Old friends, best of friends.
This summer was by far one of the more challenging I have had in recent years. My job was extremely busy, and I had taken on responsibilities that taught me much about myself as a leader and a professional. It has been difficult, during all of this, to really focus on myself. I have taken a step back from that part of my life to focus on the demands of my full-time job. It was not until I was in Vegas for a friend’s wedding that I realized how much of my personal self had shifted to my professional self. It is eye-opening when someone asks you how you are doing and 90% of what you answer is about your work life. Don’t get me wrong, I love my job and I love what I do. What I am saying is that I acknowledge that I need to find a way to take some of that focus and redirect it back to my personal life.
Recently I did reconnect with a college friend. I will keep this person’s name off this post because that does not really influence or change what I am going to write here. I will say that it has been roughly 20 years since we last spoke and it was quite a shock when I heard from the person for the first time this past Spring. I did not quite understand how much I had missed talking with them until we started talking more frequently. We talked about our families, our jobs, and just basic things that had changed in those years that had passed. I cannot say that it feels like those years never went by because I still feel them acutely, but it does feel like going back to those days spent talking about football as we walked back to the parking lot after classes ended.

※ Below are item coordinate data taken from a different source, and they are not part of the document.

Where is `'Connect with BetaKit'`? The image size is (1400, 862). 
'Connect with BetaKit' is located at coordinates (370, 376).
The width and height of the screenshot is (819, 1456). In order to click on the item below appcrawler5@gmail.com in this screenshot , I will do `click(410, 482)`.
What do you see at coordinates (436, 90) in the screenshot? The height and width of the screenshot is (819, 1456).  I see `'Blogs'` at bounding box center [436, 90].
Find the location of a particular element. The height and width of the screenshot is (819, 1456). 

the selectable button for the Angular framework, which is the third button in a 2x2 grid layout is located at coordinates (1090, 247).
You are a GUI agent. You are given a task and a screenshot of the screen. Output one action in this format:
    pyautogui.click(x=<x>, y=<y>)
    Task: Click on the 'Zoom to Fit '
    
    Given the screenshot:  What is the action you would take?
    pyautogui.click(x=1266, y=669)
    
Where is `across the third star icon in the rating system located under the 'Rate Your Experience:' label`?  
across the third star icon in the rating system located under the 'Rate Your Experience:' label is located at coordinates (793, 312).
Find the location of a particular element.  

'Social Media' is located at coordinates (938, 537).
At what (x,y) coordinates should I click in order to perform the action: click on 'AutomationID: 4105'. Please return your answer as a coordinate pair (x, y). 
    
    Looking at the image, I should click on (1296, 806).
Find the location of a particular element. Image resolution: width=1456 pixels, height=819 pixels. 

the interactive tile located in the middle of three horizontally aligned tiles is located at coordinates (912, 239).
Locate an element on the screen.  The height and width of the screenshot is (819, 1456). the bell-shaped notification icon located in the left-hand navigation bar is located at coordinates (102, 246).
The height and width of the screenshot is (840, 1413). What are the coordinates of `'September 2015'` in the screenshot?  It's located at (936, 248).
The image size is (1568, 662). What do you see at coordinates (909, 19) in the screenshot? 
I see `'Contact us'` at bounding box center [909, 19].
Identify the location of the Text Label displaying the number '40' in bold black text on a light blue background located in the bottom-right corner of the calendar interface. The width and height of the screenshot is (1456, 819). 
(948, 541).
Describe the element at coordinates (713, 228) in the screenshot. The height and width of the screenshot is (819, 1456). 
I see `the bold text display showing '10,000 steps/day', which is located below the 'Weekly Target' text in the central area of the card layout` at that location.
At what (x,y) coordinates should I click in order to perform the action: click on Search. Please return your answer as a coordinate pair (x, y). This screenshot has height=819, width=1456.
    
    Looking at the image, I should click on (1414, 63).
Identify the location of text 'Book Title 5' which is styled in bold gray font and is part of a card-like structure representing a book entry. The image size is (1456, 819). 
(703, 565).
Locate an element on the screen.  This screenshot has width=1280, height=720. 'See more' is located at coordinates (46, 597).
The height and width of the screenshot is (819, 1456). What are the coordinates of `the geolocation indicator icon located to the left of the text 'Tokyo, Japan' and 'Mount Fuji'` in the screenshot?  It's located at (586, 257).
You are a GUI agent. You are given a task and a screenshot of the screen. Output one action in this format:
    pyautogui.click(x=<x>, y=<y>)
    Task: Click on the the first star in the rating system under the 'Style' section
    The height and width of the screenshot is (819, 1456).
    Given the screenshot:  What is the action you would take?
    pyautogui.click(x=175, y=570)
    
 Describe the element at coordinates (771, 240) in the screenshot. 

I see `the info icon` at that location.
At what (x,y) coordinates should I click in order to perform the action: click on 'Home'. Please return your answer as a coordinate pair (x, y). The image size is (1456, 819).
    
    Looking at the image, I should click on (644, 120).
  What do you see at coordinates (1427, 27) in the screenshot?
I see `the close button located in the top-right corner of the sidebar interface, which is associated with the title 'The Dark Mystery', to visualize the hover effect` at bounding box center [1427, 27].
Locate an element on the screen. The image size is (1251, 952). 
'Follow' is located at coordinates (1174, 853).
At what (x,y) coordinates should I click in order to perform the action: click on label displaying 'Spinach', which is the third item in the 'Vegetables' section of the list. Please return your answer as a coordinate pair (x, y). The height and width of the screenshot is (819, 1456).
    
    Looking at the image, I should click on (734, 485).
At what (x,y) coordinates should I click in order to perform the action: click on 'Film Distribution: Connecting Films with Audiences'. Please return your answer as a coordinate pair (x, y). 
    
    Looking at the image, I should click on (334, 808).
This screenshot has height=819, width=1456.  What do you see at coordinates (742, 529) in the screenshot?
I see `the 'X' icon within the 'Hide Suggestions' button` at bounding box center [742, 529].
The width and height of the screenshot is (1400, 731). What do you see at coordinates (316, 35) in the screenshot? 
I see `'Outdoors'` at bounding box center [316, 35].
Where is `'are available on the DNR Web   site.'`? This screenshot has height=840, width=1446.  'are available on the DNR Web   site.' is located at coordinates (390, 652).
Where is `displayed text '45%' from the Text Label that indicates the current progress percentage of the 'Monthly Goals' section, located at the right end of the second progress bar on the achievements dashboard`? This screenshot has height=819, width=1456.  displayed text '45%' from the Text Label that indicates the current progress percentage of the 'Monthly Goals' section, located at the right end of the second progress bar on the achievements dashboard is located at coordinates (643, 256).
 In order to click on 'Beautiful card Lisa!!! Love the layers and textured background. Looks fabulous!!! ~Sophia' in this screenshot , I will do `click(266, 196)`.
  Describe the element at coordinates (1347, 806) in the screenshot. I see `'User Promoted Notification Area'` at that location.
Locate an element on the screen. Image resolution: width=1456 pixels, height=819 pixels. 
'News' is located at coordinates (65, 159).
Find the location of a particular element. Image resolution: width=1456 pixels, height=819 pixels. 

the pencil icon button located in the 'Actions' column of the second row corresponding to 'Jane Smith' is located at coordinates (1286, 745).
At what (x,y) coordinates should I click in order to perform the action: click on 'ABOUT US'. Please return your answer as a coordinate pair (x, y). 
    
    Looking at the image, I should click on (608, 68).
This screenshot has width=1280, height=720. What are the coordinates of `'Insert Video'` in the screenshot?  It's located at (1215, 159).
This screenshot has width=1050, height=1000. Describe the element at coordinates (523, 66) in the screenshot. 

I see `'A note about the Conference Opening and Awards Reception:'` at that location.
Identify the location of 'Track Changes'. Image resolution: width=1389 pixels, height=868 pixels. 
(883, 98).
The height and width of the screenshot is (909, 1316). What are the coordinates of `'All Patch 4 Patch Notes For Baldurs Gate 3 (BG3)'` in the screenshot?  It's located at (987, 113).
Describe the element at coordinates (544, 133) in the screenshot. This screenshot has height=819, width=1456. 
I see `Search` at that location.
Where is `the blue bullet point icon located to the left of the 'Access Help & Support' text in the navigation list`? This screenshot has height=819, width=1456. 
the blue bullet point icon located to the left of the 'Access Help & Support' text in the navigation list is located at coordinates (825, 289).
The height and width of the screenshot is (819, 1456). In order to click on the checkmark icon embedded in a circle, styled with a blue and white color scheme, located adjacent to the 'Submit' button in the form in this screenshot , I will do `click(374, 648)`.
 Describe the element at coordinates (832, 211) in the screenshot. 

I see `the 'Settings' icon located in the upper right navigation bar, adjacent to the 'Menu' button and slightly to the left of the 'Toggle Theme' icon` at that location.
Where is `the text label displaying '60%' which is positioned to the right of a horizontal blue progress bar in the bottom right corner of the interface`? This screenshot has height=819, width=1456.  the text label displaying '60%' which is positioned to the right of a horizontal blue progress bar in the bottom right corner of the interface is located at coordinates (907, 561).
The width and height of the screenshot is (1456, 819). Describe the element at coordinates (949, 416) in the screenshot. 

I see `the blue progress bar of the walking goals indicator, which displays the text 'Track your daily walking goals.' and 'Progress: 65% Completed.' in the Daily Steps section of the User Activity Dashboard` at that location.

It just made me think how much I have missed. I think we need to remember, probably more so in the current climate of uncertainty, that things are never guaranteed to remain as they are. We seem to think we can freeze time, then a moment passes, and we find ourselves 20 years later down the road and wondering where those years had gone to. What event could have possibly changed things so drastically that someone we felt like was family, faded into memory? A rhetorical question, but still relevant to where I am hoping to bring us all today.
In a few weeks, I will hopefully see some of those same friends (and often called “family”) that impacted my twenties. As many of you may know, those years change us in ways that we often don’t realize until we are further into adulthood. It isn’t just because we attended college, that is not the reason. It is because we were together during a time that we left the confines of childhood and started to figure out who we were on our own.
I look forward to that reconnection to that part of myself that really saw me change from the quiet, shy girl in high school to the sassy, independent woman I am now. All the years in between have been important, but those four short years changed me so tremendously that I am both anxious and nervous about how it will go.
To my friends of the Monarch Nation, I will see you all soon. In case I forget to say it when I see you thank you for being such a huge part of my life and I am so glad to have you as a part of it again now.